Musique, le téléchargement condamne-t-il le CD ?

Par @Culturebox
Mis à jour le 06/12/2016 à 06H30, publié le 14/10/2012 à 12H58
Discographie de Bernd Kistenmacher

Discographie de Bernd Kistenmacher

© dr

Avec une progression de 15% en un an, le téléchargement légal taille des croupières au CD dont les ventes sont en chute libre depuis une dizaine d’années. De là à pronostiquer la disparition des supports physiques de la musique, il n’y a qu’un pas que certains n’hésitent pas à franchir.

2002. Il y a tout juste dix ans, les ventes de CD atteignent leur maximum, soit 150 millions d’unité et 95% des achats de musique. A partir de là, la descente aux enfers commence. En 2010, le CD n’occupe plus que 49% des parts de marché.

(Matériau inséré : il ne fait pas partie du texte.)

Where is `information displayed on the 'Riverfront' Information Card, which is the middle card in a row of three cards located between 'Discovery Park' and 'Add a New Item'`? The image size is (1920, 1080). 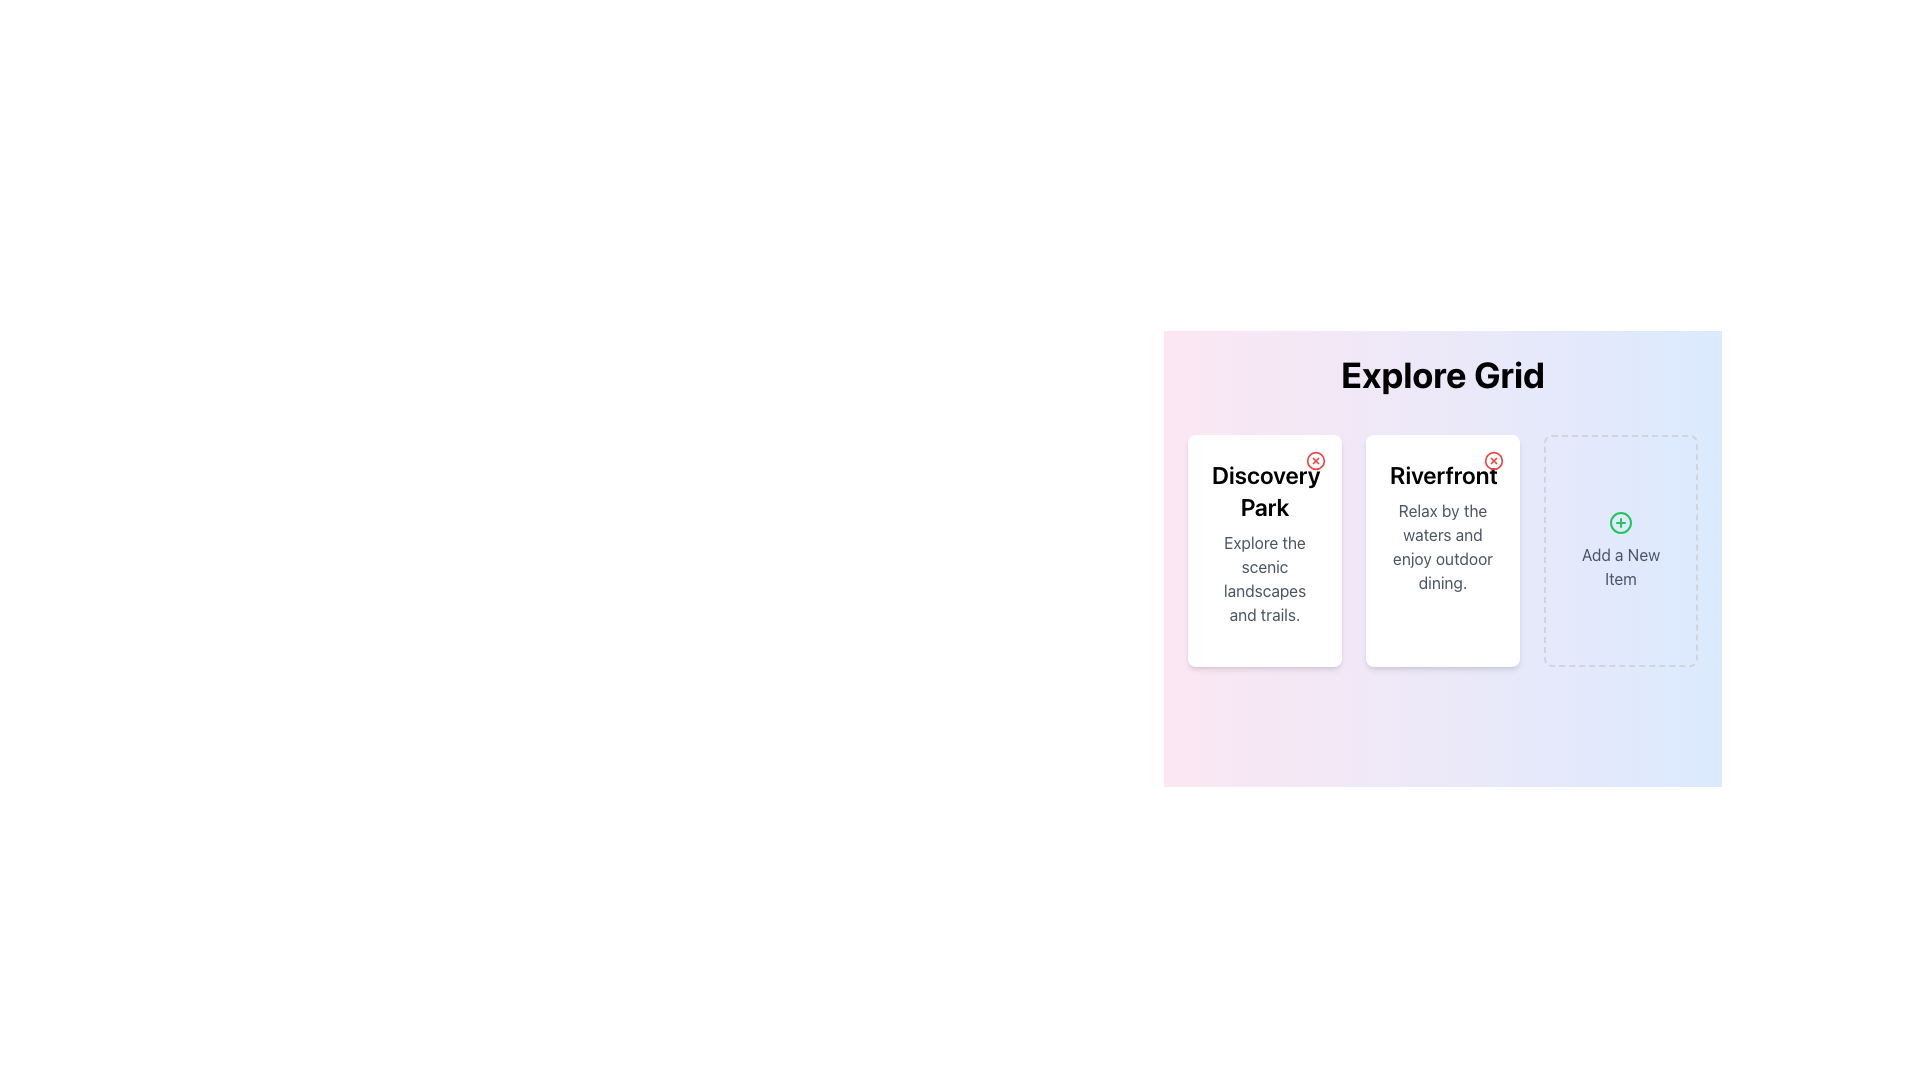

Cette année là, toutes les études menées par les acteurs économiques, aussi bien l’ADAMI que l’OCDE ou l’UFC-Que choisir aboutissent à la même conclusion : malgré les affirmations des organisations nationales ou internationales de l’édition phonographique mais aussi des instances gouvernementales, la chute des ventes ne doit rien au téléchargement illégal, le peer-to-peer (souvent désigné par son abréviation de P2P). Ces études concluent même que les accros du téléchargement pirate sont souvent les meilleurs acheteurs de musique sur support physique.

 

https://videos.francetv.fr/video/NI_133337@Culture

 

L’une des conséquences les plus visibles et, sur bien des plans, dramatiques de l’effondrement des ventes aura été la fermeture des magasins indépendants et la vente quasi exclusive des CD et DVD musicaux dans les grandes surfaces, spécialisées ou non. Mais dans les hypermarchés on ne s’embarrasse pas de nuances et on ne stocke pas. Si on est sûr d’y trouver 15 exemplaires du dernier Christophe Maé, il sera vain de chercher Gérard Manset, le solitaire en sera toujours absent. Même les Beatles y ont à peine droit de cité. Comme un serpent qui se mord la queue, cette absence de richesse, donc de choix, a eu pour conséquence de condamner les amateurs de musique à la fois passionnés et exigeants, à faire leurs recherches et leurs achats, physiques ou dématérialisés, sur Internet.

Une autre raison de la course vers l’absence de support physique se cache derrière la perte de valeur de l’objet musical. A l’époque révolue mais quasi miraculeusement renaissante du disque vinyle, une discothèque personnelle s’entretenait comme une collection d’incunables. Le disque se protégeait, on l’essuyait pour le nettoyer de ses poussières, on le tenait délicatement entre deux doits et les pochettes étaient souvent conservées sous des protections plastique.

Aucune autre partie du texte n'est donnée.